• Records shown

===============

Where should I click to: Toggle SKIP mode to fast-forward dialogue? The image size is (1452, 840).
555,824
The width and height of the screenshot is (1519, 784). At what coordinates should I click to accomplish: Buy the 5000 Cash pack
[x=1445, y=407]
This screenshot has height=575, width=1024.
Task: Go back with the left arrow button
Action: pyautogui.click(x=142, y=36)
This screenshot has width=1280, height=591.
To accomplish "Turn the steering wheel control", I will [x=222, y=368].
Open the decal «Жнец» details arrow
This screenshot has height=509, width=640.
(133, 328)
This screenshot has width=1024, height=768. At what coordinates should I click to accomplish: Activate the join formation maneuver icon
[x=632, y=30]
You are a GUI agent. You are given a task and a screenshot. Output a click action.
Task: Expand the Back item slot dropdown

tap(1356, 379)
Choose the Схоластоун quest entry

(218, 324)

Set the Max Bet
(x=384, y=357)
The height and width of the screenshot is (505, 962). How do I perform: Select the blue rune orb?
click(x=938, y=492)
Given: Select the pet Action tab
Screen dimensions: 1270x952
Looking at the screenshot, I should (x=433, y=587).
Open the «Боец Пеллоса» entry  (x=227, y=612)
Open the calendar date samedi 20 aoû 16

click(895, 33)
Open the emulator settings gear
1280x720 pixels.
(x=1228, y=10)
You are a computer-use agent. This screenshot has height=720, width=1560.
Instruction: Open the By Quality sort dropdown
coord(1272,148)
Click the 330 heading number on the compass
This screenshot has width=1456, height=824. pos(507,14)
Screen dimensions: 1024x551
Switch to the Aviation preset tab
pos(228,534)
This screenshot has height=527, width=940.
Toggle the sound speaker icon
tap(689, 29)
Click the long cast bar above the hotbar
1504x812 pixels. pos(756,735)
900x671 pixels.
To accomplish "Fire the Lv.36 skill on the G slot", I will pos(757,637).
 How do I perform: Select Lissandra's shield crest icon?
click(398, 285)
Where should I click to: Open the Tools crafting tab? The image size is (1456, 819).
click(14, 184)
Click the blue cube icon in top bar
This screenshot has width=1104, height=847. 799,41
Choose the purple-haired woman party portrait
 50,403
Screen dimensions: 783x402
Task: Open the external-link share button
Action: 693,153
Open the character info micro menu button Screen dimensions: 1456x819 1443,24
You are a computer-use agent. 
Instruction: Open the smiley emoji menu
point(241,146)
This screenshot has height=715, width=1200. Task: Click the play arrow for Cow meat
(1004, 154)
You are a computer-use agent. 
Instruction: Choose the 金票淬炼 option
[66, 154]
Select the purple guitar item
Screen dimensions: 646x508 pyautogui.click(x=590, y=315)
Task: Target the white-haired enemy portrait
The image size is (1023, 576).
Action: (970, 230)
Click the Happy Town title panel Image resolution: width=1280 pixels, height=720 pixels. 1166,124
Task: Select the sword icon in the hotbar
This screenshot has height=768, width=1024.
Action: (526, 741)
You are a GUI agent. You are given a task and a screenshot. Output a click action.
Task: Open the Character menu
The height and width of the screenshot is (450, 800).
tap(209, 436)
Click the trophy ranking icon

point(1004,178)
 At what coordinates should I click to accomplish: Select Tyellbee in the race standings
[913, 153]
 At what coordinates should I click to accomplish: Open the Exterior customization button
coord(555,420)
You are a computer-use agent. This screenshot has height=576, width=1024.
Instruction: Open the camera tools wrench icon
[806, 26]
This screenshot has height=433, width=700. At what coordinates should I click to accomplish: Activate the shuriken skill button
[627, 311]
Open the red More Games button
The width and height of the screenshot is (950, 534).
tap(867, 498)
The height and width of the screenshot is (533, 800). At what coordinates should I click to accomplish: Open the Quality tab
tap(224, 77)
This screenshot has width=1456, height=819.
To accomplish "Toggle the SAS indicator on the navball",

===============

• What needs to be done
Copy all of the rows above word for word.

• Answer to this task
Where should I click to: Toggle SKIP mode to fast-forward dialogue? The image size is (1452, 840).
555,824
The width and height of the screenshot is (1519, 784). At what coordinates should I click to accomplish: Buy the 5000 Cash pack
[x=1445, y=407]
This screenshot has height=575, width=1024.
Task: Go back with the left arrow button
Action: pyautogui.click(x=142, y=36)
This screenshot has width=1280, height=591.
To accomplish "Turn the steering wheel control", I will [x=222, y=368].
Open the decal «Жнец» details arrow
This screenshot has height=509, width=640.
(133, 328)
This screenshot has width=1024, height=768. At what coordinates should I click to accomplish: Activate the join formation maneuver icon
[x=632, y=30]
You are a GUI agent. You are given a task and a screenshot. Output a click action.
Task: Expand the Back item slot dropdown

tap(1356, 379)
Choose the Схоластоун quest entry

(218, 324)

Set the Max Bet
(x=384, y=357)
The height and width of the screenshot is (505, 962). How do I perform: Select the blue rune orb?
click(x=938, y=492)
Given: Select the pet Action tab
Screen dimensions: 1270x952
Looking at the screenshot, I should (x=433, y=587).
Open the «Боец Пеллоса» entry  (x=227, y=612)
Open the calendar date samedi 20 aoû 16

click(895, 33)
Open the emulator settings gear
1280x720 pixels.
(x=1228, y=10)
You are a computer-use agent. This screenshot has height=720, width=1560.
Instruction: Open the By Quality sort dropdown
coord(1272,148)
Click the 330 heading number on the compass
This screenshot has width=1456, height=824. pos(507,14)
Screen dimensions: 1024x551
Switch to the Aviation preset tab
pos(228,534)
This screenshot has height=527, width=940.
Toggle the sound speaker icon
tap(689, 29)
Click the long cast bar above the hotbar
1504x812 pixels. pos(756,735)
900x671 pixels.
To accomplish "Fire the Lv.36 skill on the G slot", I will pos(757,637).
 How do I perform: Select Lissandra's shield crest icon?
click(398, 285)
Where should I click to: Open the Tools crafting tab? The image size is (1456, 819).
click(14, 184)
Click the blue cube icon in top bar
This screenshot has width=1104, height=847. 799,41
Choose the purple-haired woman party portrait
 50,403
Screen dimensions: 783x402
Task: Open the external-link share button
Action: 693,153
Open the character info micro menu button Screen dimensions: 1456x819 1443,24
You are a computer-use agent. 
Instruction: Open the smiley emoji menu
point(241,146)
This screenshot has height=715, width=1200. Task: Click the play arrow for Cow meat
(1004, 154)
You are a computer-use agent. 
Instruction: Choose the 金票淬炼 option
[66, 154]
Select the purple guitar item
Screen dimensions: 646x508 pyautogui.click(x=590, y=315)
Task: Target the white-haired enemy portrait
The image size is (1023, 576).
Action: (970, 230)
Click the Happy Town title panel Image resolution: width=1280 pixels, height=720 pixels. 1166,124
Task: Select the sword icon in the hotbar
This screenshot has height=768, width=1024.
Action: (526, 741)
You are a GUI agent. You are given a task and a screenshot. Output a click action.
Task: Open the Character menu
The height and width of the screenshot is (450, 800).
tap(209, 436)
Click the trophy ranking icon

point(1004,178)
 At what coordinates should I click to accomplish: Select Tyellbee in the race standings
[913, 153]
 At what coordinates should I click to accomplish: Open the Exterior customization button
coord(555,420)
You are a computer-use agent. This screenshot has height=576, width=1024.
Instruction: Open the camera tools wrench icon
[806, 26]
This screenshot has height=433, width=700. At what coordinates should I click to accomplish: Activate the shuriken skill button
[627, 311]
Open the red More Games button
The width and height of the screenshot is (950, 534).
tap(867, 498)
The height and width of the screenshot is (533, 800). At what coordinates should I click to accomplish: Open the Quality tab
tap(224, 77)
This screenshot has width=1456, height=819.
To accomplish "Toggle the SAS indicator on the navball",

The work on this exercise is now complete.